High-harmonic generation in liquids with few-cycle pulses: effect of laser-pulse duration on the cut-off energy

TL;DR

This study investigates high-harmonic generation in liquids using few-cycle pulses, revealing that the cut-off energy remains unaffected by pulse duration and confirming the fundamental nature of this property in liquids.

Contribution

It demonstrates that the HHG cut-off energy in liquids is independent of pulse duration, unlike in gases, and confirms this through ab-initio simulations, advancing understanding of HHG in liquids.

Findings

Cut-off energy is independent of pulse duration in liquids.

Transition from discrete harmonics to continuous emission with shorter pulses.

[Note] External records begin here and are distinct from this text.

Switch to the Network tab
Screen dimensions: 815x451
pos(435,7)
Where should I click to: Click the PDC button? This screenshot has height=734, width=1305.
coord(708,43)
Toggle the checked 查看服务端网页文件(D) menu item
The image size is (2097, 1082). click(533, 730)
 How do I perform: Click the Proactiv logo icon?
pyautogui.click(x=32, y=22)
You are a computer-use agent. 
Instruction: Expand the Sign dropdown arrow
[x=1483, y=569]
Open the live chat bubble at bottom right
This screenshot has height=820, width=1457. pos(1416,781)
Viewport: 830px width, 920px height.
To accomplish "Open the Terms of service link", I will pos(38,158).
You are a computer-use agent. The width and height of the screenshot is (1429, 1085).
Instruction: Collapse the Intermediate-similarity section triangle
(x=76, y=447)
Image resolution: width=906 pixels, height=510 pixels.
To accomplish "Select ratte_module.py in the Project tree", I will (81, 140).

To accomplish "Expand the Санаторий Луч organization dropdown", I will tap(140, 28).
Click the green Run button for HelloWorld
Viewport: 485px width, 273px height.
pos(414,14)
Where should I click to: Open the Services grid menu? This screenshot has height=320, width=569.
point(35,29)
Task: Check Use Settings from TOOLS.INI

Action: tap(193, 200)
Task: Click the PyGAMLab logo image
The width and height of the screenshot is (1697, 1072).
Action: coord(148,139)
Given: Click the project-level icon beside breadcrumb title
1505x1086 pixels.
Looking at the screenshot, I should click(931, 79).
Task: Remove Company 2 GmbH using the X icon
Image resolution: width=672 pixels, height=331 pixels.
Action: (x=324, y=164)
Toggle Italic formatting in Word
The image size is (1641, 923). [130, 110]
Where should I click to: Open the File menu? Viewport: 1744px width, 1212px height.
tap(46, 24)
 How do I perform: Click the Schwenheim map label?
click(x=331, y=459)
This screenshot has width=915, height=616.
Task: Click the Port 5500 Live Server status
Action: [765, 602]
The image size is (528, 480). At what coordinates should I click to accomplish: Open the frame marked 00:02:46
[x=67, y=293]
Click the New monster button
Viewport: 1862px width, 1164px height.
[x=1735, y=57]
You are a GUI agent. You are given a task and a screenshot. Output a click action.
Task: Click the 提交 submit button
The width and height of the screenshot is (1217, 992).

Few-cycle pulses can generate isolated attosecond pulses from liquids.

Abstract

High-harmonic generation (HHG) in liquids is opening new opportunities for attosecond light sources and attosecond time-resolved studies of dynamics in the liquid phase. In gas-phase HHG, few-cycle pulses are routinely used to create isolated attosecond pulses and to extend the cut-off energy. Here, we study the properties of HHG in liquids, including water and several alcohols, by continuously tuning the pulse duration of a mid-infrared driver from the multi- to the sub-two-cycle regime. Similar to the gas phase, we observe the transition from discrete odd-order harmonics to continuous extreme-ultraviolet emission. However, the cut-off energy is shown to be entirely independent of the pulse duration. This observation is confirmed by ab-initio simulations of HHG in large clusters. Our results support the notion that the cut-off energy is a fundamental property of the liquid, independent of the driving-pulse properties. Combined with the recently reported wavelength-independence of the cutoff, these results confirm the direct sensitivity of HHG to the mean-free paths of slow electrons in liquids. Our results additionally imply that few-cycle mid-infrared laser pulses are suitable drivers for generating isolated attosecond pulses from liquids.